Your assignment:
Retype all of the entries exactly as they appear.

Dataset extract:
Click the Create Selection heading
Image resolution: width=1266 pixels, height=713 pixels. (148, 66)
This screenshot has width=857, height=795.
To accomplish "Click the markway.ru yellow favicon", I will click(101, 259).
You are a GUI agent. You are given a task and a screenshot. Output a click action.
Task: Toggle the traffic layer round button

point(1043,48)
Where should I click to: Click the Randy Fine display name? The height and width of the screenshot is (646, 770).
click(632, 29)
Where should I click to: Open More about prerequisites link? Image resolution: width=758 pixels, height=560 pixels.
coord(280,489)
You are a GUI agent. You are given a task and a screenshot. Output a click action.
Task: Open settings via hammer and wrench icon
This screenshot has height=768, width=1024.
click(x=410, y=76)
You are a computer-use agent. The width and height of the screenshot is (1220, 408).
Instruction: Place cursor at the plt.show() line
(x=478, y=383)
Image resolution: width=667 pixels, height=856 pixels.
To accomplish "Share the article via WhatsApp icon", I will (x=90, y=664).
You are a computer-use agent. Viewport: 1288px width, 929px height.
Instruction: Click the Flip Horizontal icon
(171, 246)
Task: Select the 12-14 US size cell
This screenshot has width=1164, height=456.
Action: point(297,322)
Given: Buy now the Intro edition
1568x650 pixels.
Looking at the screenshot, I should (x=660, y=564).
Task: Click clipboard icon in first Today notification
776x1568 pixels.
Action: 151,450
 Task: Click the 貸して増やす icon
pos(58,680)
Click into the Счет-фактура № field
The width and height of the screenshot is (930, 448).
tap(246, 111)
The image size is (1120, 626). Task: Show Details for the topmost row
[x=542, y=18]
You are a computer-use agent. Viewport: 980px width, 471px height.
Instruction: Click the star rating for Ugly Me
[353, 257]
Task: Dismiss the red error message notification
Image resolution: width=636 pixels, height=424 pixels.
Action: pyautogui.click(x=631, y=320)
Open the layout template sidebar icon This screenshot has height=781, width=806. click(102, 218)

Exercise result:
Click the Create Selection heading
Image resolution: width=1266 pixels, height=713 pixels. (148, 66)
This screenshot has width=857, height=795.
To accomplish "Click the markway.ru yellow favicon", I will click(101, 259).
You are a GUI agent. You are given a task and a screenshot. Output a click action.
Task: Toggle the traffic layer round button

point(1043,48)
Where should I click to: Click the Randy Fine display name? The height and width of the screenshot is (646, 770).
click(632, 29)
Where should I click to: Open More about prerequisites link? Image resolution: width=758 pixels, height=560 pixels.
coord(280,489)
You are a GUI agent. You are given a task and a screenshot. Output a click action.
Task: Open settings via hammer and wrench icon
This screenshot has height=768, width=1024.
click(x=410, y=76)
You are a computer-use agent. The width and height of the screenshot is (1220, 408).
Instruction: Place cursor at the plt.show() line
(x=478, y=383)
Image resolution: width=667 pixels, height=856 pixels.
To accomplish "Share the article via WhatsApp icon", I will (x=90, y=664).
You are a computer-use agent. Viewport: 1288px width, 929px height.
Instruction: Click the Flip Horizontal icon
(171, 246)
Task: Select the 12-14 US size cell
This screenshot has width=1164, height=456.
Action: point(297,322)
Given: Buy now the Intro edition
1568x650 pixels.
Looking at the screenshot, I should (x=660, y=564).
Task: Click clipboard icon in first Today notification
776x1568 pixels.
Action: 151,450
 Task: Click the 貸して増やす icon
pos(58,680)
Click into the Счет-фактура № field
The width and height of the screenshot is (930, 448).
tap(246, 111)
The image size is (1120, 626). Task: Show Details for the topmost row
[x=542, y=18]
You are a computer-use agent. Viewport: 980px width, 471px height.
Instruction: Click the star rating for Ugly Me
[353, 257]
Task: Dismiss the red error message notification
Image resolution: width=636 pixels, height=424 pixels.
Action: pyautogui.click(x=631, y=320)
Open the layout template sidebar icon This screenshot has height=781, width=806. click(102, 218)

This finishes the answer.